[Instructions for the task]
Transcribe every line of text in the records below word for word, leaving the pictures out of your answer.
_ _ _ _ _
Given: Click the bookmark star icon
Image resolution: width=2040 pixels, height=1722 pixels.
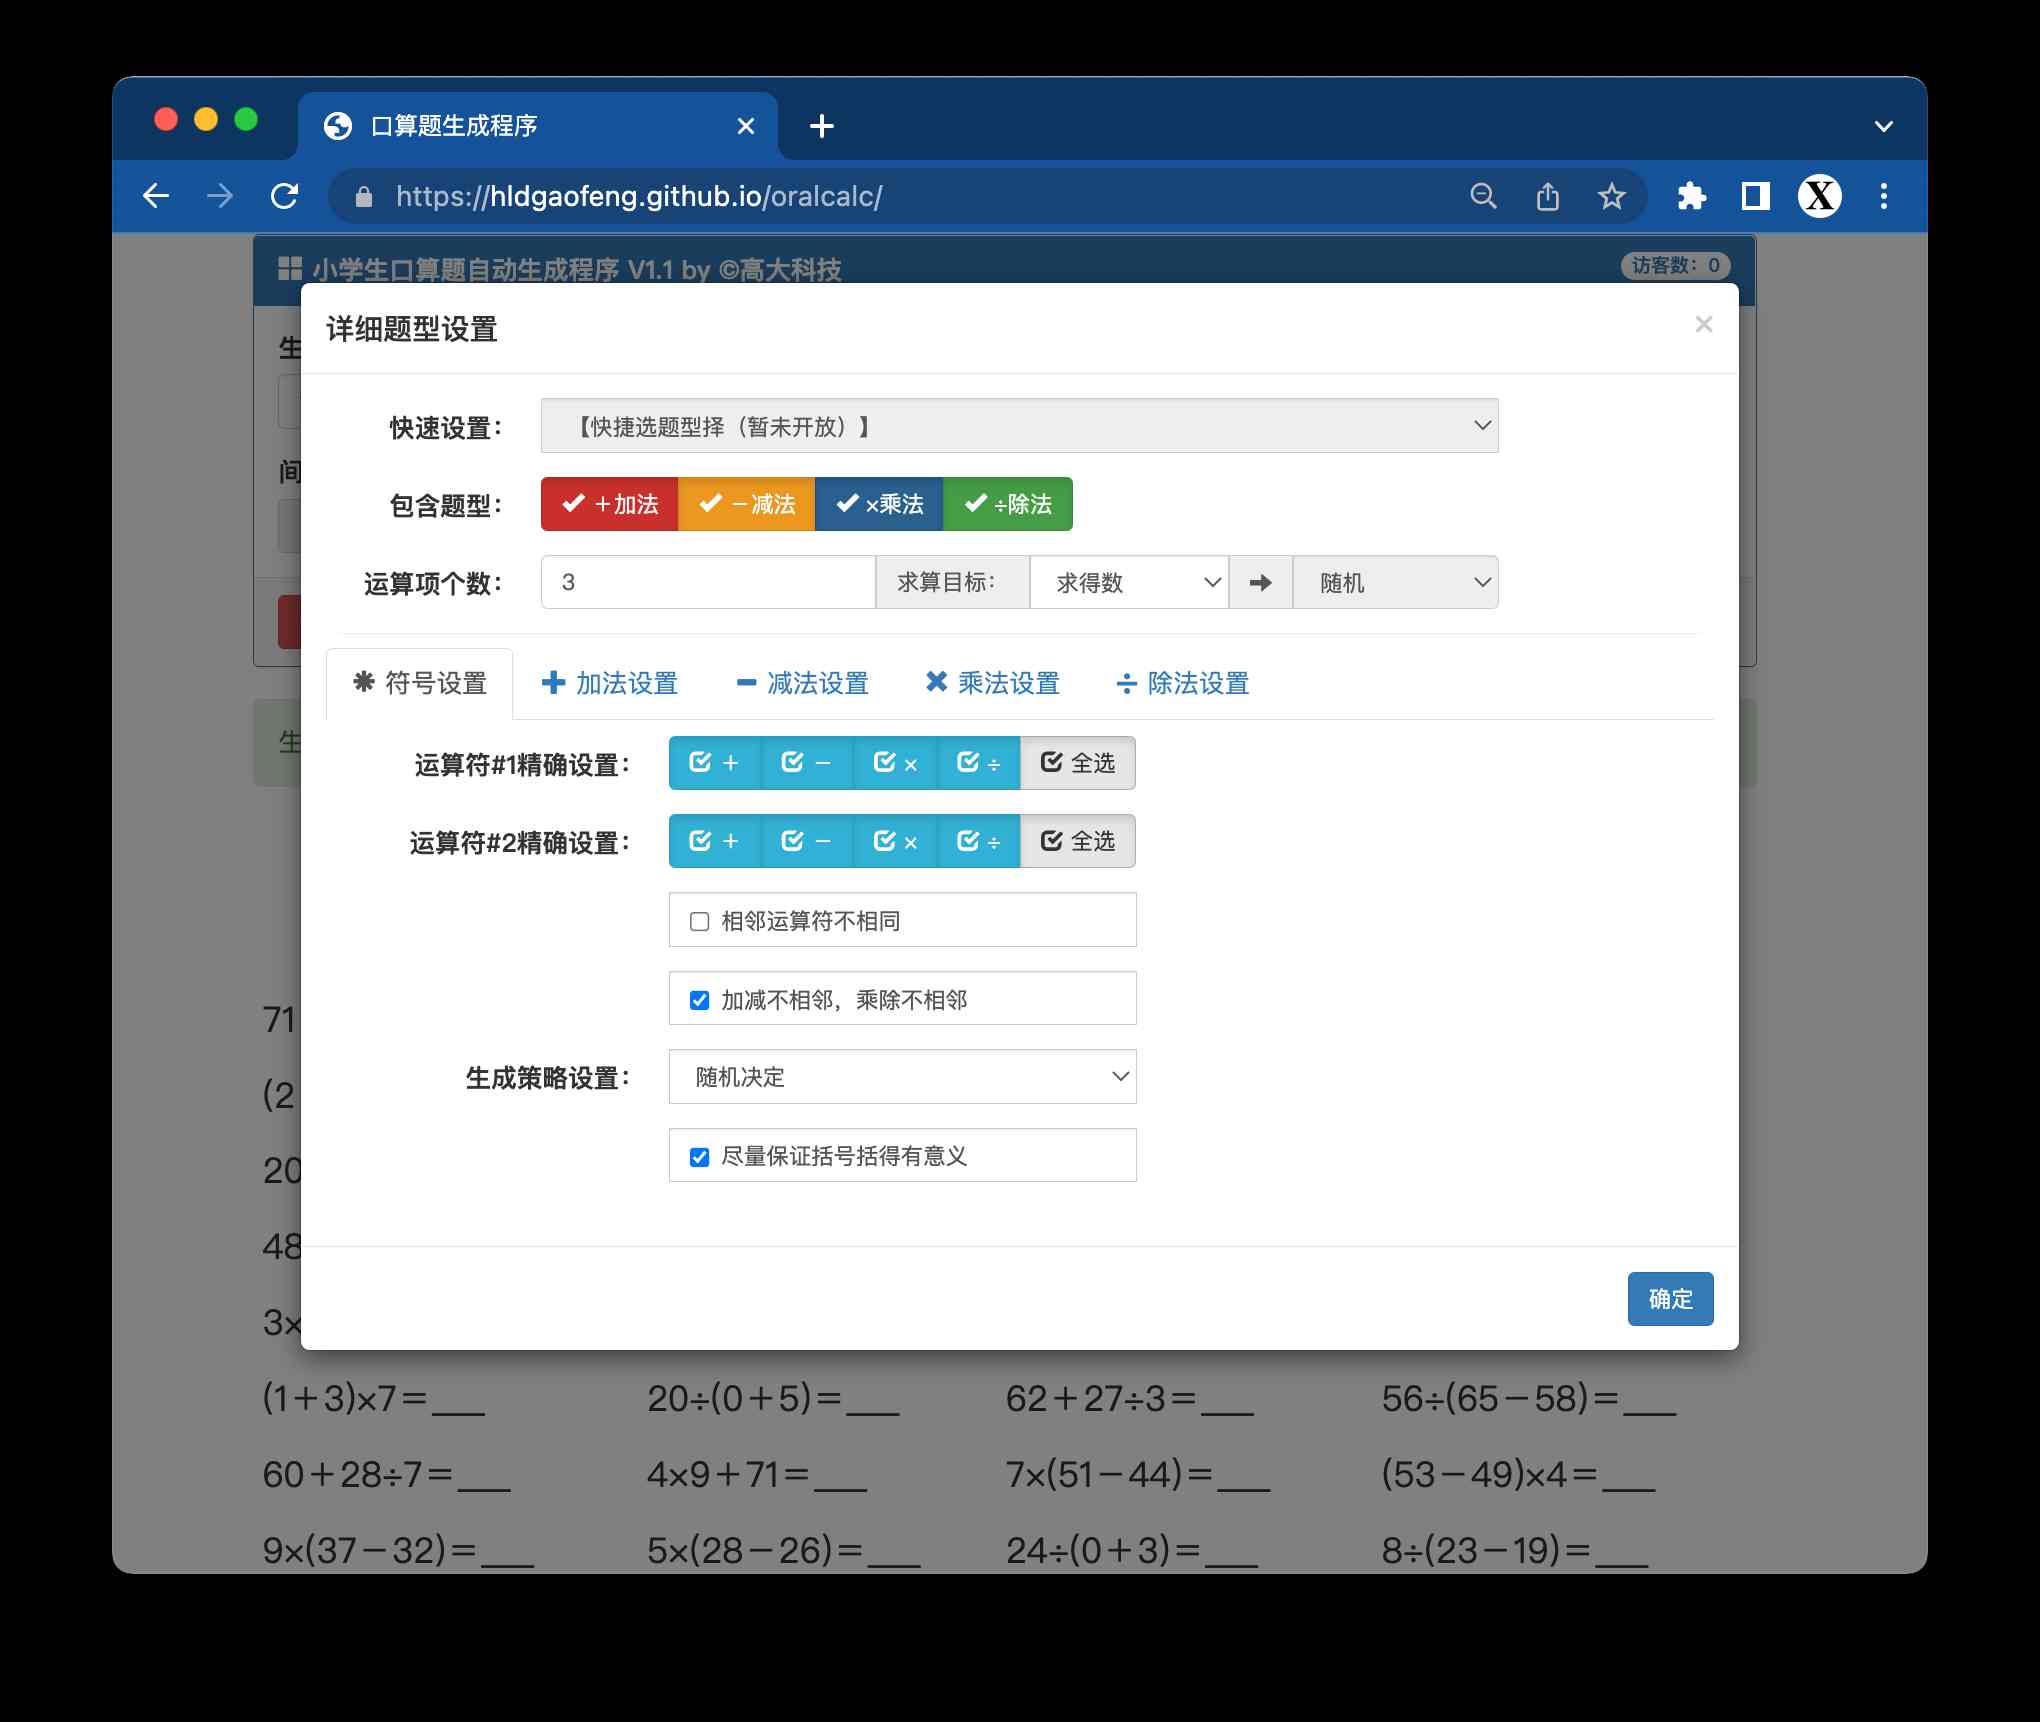Looking at the screenshot, I should pos(1611,196).
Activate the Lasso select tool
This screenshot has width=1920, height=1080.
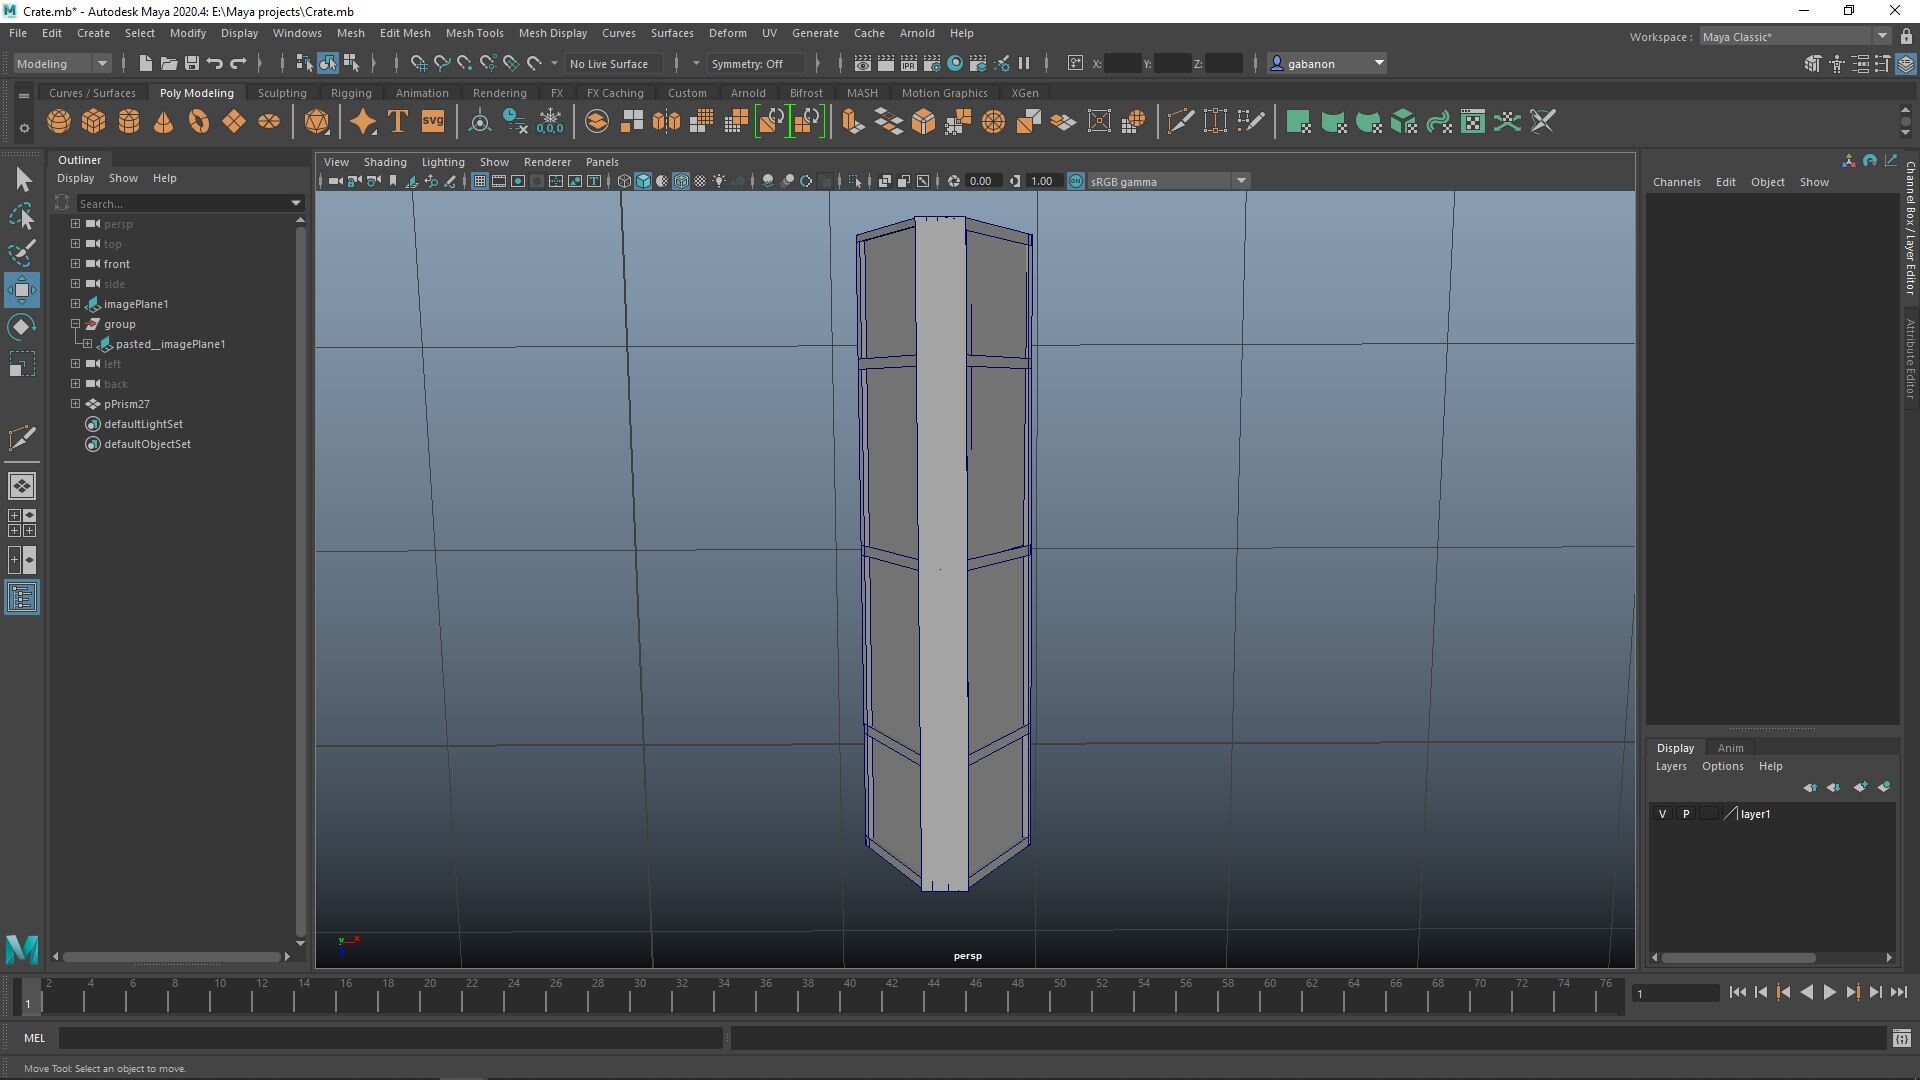(22, 216)
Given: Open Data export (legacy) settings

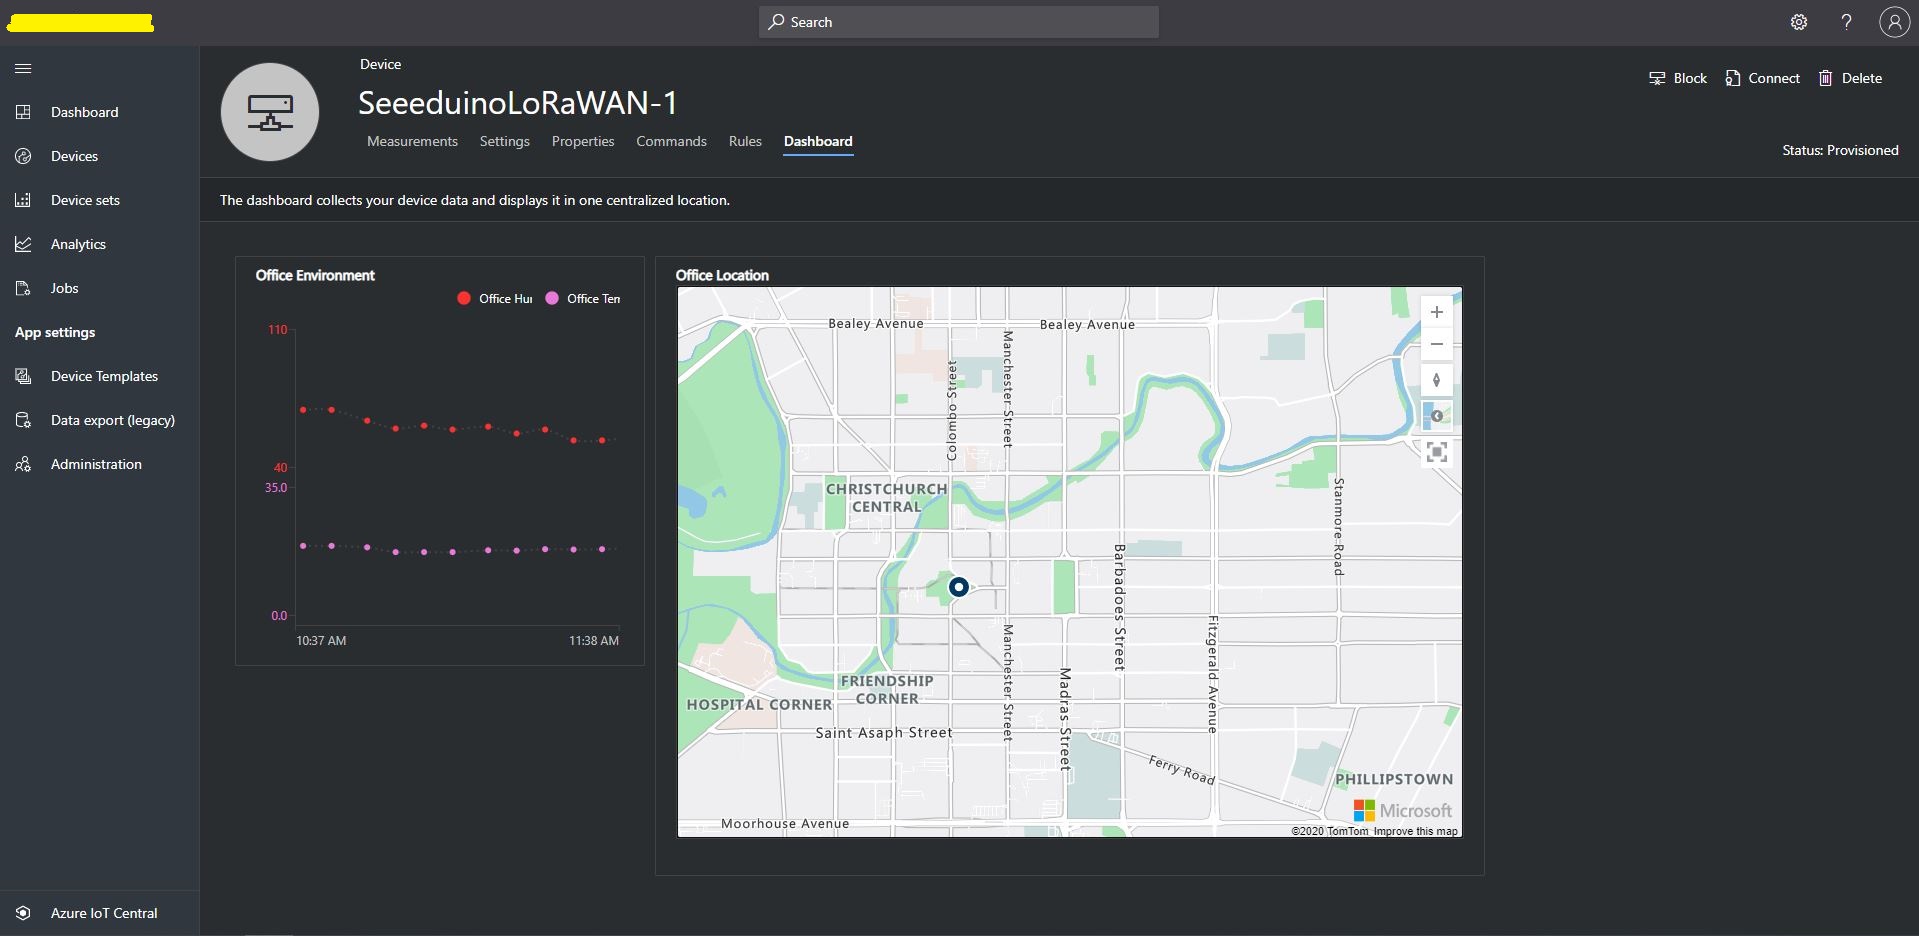Looking at the screenshot, I should [x=113, y=420].
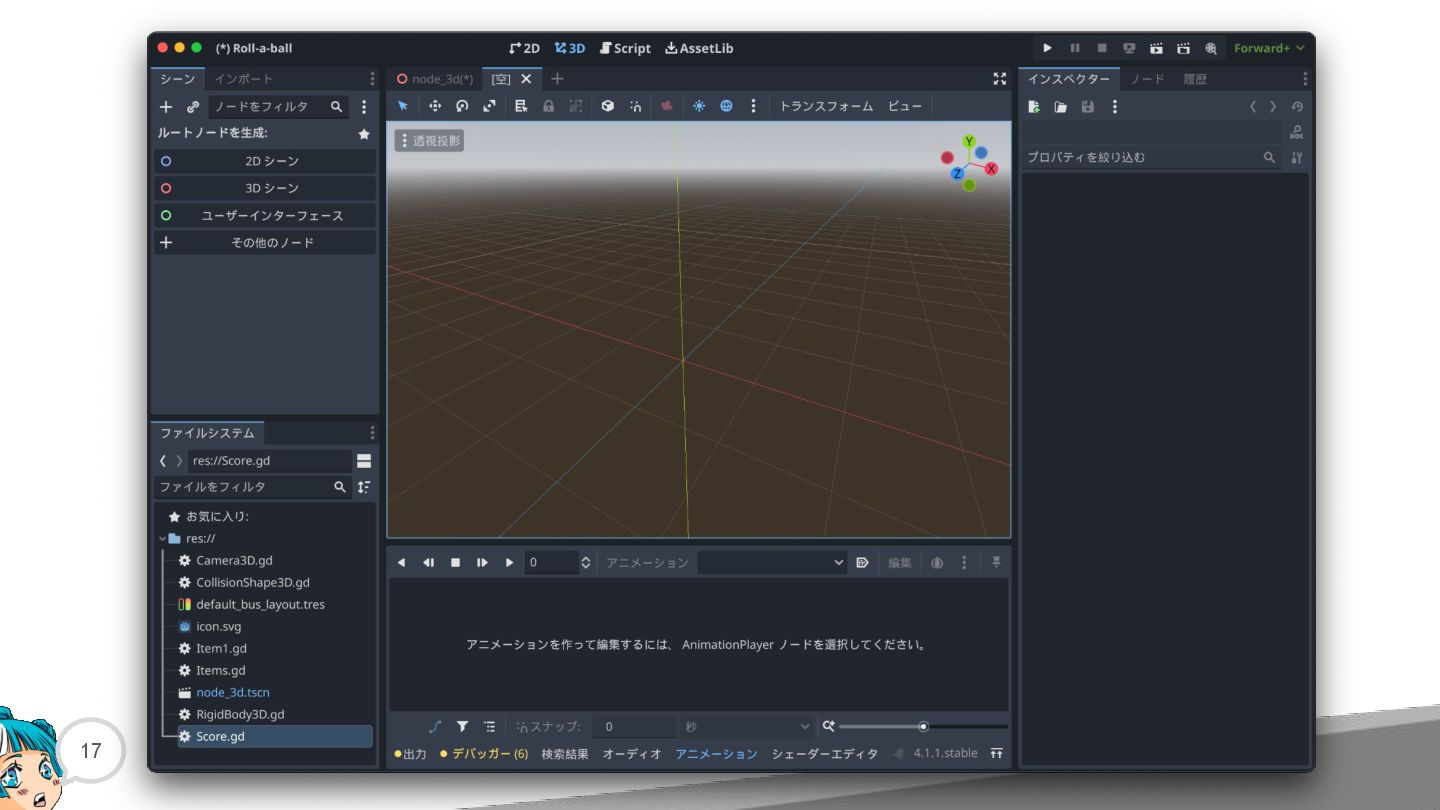Open Movie Maker mode film reel icon
This screenshot has height=810, width=1440.
(1211, 48)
_ _ _ _ _
[Response]
Given: Click the bookmark star icon
Image resolution: width=2040 pixels, height=1722 pixels.
Looking at the screenshot, I should pos(1611,196).
Activate the Lasso select tool
This screenshot has width=1920, height=1080.
(22, 216)
Given: Open Data export (legacy) settings

Looking at the screenshot, I should [x=113, y=420].
Open Movie Maker mode film reel icon
This screenshot has height=810, width=1440.
(1211, 48)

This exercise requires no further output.